Exército dos EUA / Cortesia do Museu do Memorial da Paz de Hiroshima

A explosão que se seguiu, que imediatamente tirou a vida de cerca de um terço da cidade: cerca de 20 mil soldados do exército imperial e 60 mil civis, além do discurso do presidente dos Estados Unidos, Harry Truman, marcou a entrada da humanidade no "nuclear era." Entre outras coisas, esses eventos também deram origem a um dos mais longos e frutíferos programas científicos e médicos relacionados com o estudo e eliminação das consequências deste desastre.

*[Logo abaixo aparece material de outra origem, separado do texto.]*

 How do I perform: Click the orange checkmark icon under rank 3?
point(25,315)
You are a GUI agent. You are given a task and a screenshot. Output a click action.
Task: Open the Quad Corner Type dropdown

A luta contra as consequências do bombardeio, cuja natureza permaneceu um mistério para os habitantes da cidade, começou logo nas primeiras horas após a explosão. Voluntários militares e civis começaram a limpar os escombros, extinguir incêndios e avaliar o estado da infraestrutura da cidade, norteados pelos mesmos princípios que as autoridades japonesas e os japoneses comuns aplicaram no combate às consequências dos bombardeios em outras cidades do império.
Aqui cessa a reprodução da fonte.